Wow that's pretty amazing. I am only doing sysclk/2 for writes in my driver right now and the clock is nicely centered in the middle of the data. Perhaps it could be done higher with a capacitor, though it does seem a bit board dependent. Something to think about later...
It'll be the only reliable way. Notably, more so for reading data at speed. At the moment, reads at sysclock/1 have that crazy lagging slope that comes and goes at different frequencies.
- Orange traces are hyper clock pin at the accessory header, P24
- Blue traces are data bit#1 at the accessory header, P17
Data and Clock pins both registered, no accessory board:
Data and Clock pins both registered, unmodified accessory board:
Data and Clock pins both registered, 22 pF capacitor attached to hyper clock at accessory header, P24:
Clock pin unregistered, no accessory board:
Clock pin unregistered, unmodified accessory board:
Clock pin unregistered, 22 pF capacitor attached to hyper clock at accessory header, P24:
This last one has sufficient clock lag to provide the required data setup timing.
Since my 1990'ish, 40 MHz oscilloscope did perished long ago, flooded by Rio's moisty and salty atmosphere, every interface signal waveforms I can put my eyes on, acts like some refreshing eye drops.
At the former images, are you showing us data bit#1 (at the accessory header, P17), and HyperCk waveforms for a first-byte-write, within some generic word write cycle?
Am I understanding it right, or not?
P.S. Also, in case of writes, the more one can bring HyperCK leading and trailing edges centered with respect to databits, the better.
How stable is that over temperature ?
The new ISSI OctalRAMs have a pattern-read mode (ROM), which looks like it is intended to be used for PCB tuning, or driver-delay adjustments - a nice idea.

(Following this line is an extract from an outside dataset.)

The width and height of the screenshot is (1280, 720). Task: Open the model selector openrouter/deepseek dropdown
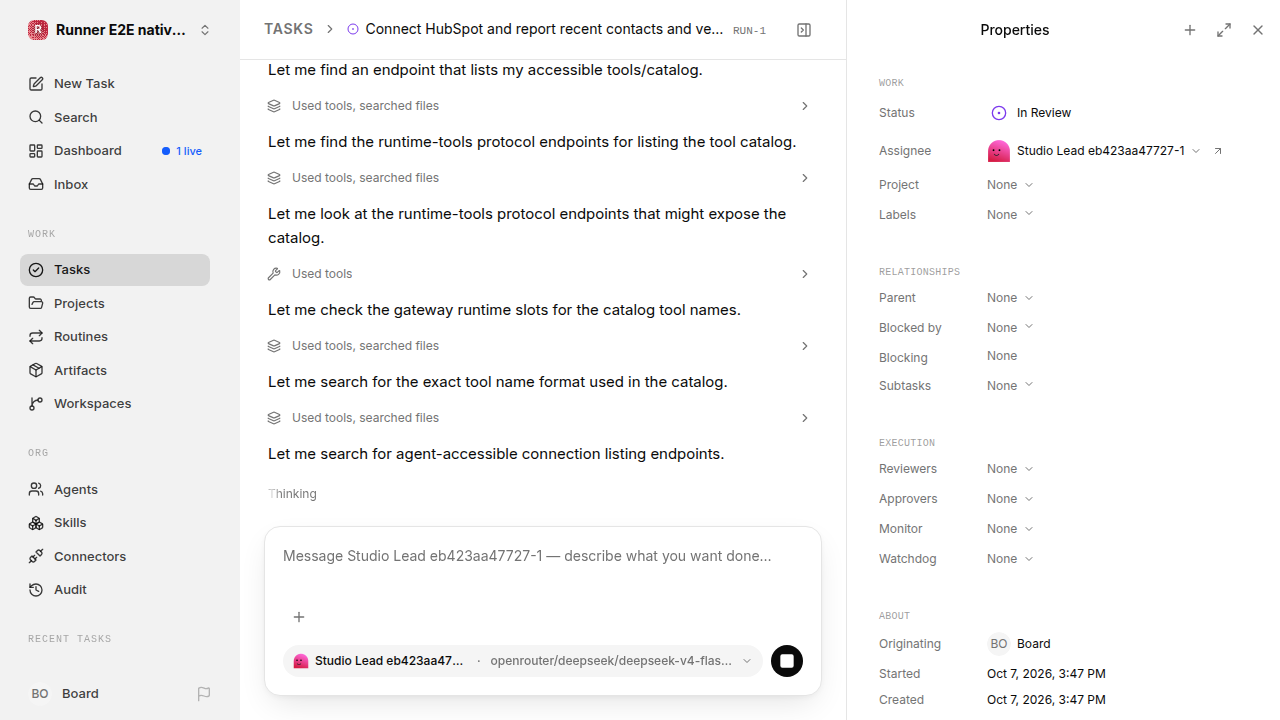pos(621,661)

This is with both pins registered:
And this is with hyper clock pin unregistered:
It may have less variation than other solutions, which have large max-min spreads.
A cap ( and maybe some modest Series R) uses the P2 driver and PCB layout effects to move the edge.
Ah, ok! Now I understand why old eyes of mine did complained; seasoned brain too...
Even if the Hyper had a super-hyper PLL (wich it don't has), by closelly tracking HyperCK, it would be almost impossible for it to be able to deliver DQ just in time during Read cycles, as suggested by the images. So I've rulled out Read cycles.
Else, if it was RWDS, paired with any DQ, well... Exccelent layout and decoupling could perhaps explain why they appear to track that close. But you stated that they were CK and one of DQs.
Finally, even if it was a Write cycle, HyperCK would be wrong, due to absense of phase lag.
Misunderstanding did generated the question.
Now, the exercise is clear to me. Thanks a lot!
I'm hoping that'll improve a lot with close layout between the Prop2 and HyperRAM on one specialised circuit board.
Those charts Brian made were very useful. It appears there are a couple of frequency ranges where the timing differences between registered vs non-registered IO behaviour don't overlap very much. Around 88-92MHz and 228-232MHz look tight and could be frequencies bands to avoid with HyperRAM if there is a choice. How constant these charts are over temp/voltage/layout etc I don't know. But the good thing is the range 228-280MHz will cover the 252MHz/270MHz TDMS operation and the next range up from 268-308MHz will cover the handy frequency of 297MHz, which are all useful for video. Another sweet spot for video at 200MHz looks good too.